Zero Friction Cycling ran by Adam Kerin is the best IMO, gives the most well researched advice, but he's pragmatic too and explains just how easy immersive waxing is. 

Check out his YouTube too. Anything he doesn't know isn't worth knowing!

This is vid is the "how to". It's worth watching this over some of the shorter ones which can offer bad or incomplete advice. If it looks worth doing, watch his other stuff too  


View: https://www.youtube.com/watch?v=NdmriYX76NE


----------



## PaulSB (7 Mar 2022)

I have a buddy who swears by immersive waxing and takes the time to do this. I know my nature and would start full of enthusiasm and after 2-3 goes would lose that enthusiasm. It's a no for me.

I agree with much of what @nlmposts and have always believed good chain maintenance is very important. I also feel keeping the whole bike clean is important for easier riding and improving the lifespan of the entire bike.

it does surprise me to read Squirt is tricky to set up. I always wipe down the chain and lube straight after a ride. My cleaning routine when the bike needs it, not after every ride, is:

clean bike
clean chain as needed
apply Squirt
leave for 20-30 minutes while I tidy up etc.
second application if needed
wipe off excess
Not exactly labour intensive.


----------



## jdh72 (7 Mar 2022)

Wonder wipes for cleaning. 

I stopped using wet lube years ago, makes a terrible mess. 

Favourite is Squirt, dry lube. Difference compared to oil based wet lubes is amazing. 
Lube after every ride. Use 365 days including in rain n snow. Take a small dropper bottle of squirt on all overnighters.


----------



## fraz101 (7 Mar 2022)

nlmkiii said:


> Zero Friction Cycling ran by Adam Kerin is the best IMO, gives the most well researched advice, but he's pragmatic too and explains just how easy immersive waxing is.
> 
> Check out his YouTube too. Anything he doesn't know isn't worth knowing!
> 
> ...



Watched the video so to clarify. 

Buy a slow cooker, buy some immersive wax, heat the wax,dip chain for a while,leave to set,refit chain. 

Do you clean chain before immersing? 
Do you wipe chain after each ride?

* * *

# Your objective:
Render this sentence from the forum thread on chain care into Spanish: "I also feel keeping the whole bike clean is important for easier riding and improving the lifespan of the entire bike." Rely solely on the forum thread on chain care above.

* * *

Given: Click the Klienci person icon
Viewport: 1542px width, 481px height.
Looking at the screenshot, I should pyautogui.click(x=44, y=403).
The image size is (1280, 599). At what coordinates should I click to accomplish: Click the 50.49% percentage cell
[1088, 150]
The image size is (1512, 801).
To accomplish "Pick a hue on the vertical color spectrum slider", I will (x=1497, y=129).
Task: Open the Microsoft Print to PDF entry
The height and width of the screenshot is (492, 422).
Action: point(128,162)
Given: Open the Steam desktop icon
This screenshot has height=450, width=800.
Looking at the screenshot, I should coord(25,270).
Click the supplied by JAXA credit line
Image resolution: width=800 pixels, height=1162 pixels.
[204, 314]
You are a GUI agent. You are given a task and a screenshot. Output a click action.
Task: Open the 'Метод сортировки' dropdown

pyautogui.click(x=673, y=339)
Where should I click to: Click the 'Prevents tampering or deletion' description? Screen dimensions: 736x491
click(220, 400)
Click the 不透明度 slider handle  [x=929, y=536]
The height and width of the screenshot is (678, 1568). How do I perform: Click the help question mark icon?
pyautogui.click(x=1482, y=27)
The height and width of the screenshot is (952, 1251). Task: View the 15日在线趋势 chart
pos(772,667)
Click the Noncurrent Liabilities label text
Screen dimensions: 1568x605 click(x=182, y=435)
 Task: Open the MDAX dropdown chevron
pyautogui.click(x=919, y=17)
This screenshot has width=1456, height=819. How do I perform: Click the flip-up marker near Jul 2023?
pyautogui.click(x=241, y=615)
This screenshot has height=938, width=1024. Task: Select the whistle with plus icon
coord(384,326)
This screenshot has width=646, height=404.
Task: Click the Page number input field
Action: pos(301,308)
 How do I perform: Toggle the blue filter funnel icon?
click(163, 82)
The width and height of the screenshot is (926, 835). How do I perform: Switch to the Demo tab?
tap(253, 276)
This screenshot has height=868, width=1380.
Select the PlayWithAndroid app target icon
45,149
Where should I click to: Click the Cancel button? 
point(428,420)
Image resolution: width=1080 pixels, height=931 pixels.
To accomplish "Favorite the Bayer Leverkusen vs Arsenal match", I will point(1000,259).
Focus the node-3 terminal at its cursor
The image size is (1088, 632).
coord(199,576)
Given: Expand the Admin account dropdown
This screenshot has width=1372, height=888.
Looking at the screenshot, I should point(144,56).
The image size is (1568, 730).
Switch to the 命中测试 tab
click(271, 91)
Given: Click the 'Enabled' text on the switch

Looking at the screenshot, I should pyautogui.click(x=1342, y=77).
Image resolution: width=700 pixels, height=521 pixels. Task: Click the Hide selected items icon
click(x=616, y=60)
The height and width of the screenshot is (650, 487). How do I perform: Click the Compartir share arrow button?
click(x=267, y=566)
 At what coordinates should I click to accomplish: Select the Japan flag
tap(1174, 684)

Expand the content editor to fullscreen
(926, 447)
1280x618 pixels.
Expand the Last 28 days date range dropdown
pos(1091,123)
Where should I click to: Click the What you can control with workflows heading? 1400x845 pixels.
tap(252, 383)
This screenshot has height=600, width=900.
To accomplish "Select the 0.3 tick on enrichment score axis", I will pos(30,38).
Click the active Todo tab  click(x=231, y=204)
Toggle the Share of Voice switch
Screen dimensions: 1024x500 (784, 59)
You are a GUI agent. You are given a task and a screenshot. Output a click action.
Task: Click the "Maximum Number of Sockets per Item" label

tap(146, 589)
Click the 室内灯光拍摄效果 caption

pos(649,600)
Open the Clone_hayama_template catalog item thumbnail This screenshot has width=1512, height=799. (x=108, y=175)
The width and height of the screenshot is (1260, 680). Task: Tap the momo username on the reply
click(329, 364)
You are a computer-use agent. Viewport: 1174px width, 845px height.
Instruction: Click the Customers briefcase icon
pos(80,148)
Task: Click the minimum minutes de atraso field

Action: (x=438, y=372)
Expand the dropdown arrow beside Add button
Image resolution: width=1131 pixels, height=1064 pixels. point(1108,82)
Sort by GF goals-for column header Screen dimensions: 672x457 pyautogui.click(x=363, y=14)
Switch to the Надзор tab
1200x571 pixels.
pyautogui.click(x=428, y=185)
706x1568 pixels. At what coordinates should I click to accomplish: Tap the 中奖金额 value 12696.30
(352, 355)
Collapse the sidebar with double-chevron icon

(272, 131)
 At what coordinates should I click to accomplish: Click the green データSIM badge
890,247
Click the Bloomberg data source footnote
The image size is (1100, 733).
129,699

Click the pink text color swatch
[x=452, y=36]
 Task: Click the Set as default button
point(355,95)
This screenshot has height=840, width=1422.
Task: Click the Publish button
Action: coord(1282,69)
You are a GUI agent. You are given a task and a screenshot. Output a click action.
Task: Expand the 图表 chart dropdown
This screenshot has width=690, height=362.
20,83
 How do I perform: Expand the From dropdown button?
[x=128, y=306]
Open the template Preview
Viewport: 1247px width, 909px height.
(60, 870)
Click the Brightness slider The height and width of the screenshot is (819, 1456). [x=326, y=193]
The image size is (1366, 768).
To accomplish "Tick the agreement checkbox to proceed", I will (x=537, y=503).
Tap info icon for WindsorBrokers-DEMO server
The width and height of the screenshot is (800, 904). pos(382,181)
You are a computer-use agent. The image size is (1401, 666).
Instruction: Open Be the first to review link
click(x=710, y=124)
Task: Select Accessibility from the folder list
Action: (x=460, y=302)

* * *

# Worked solution:
También considero que mantener limpia toda la bicicleta es importante para pedalear con mayor facilidad y prolongar la vida útil de la bicicleta entera.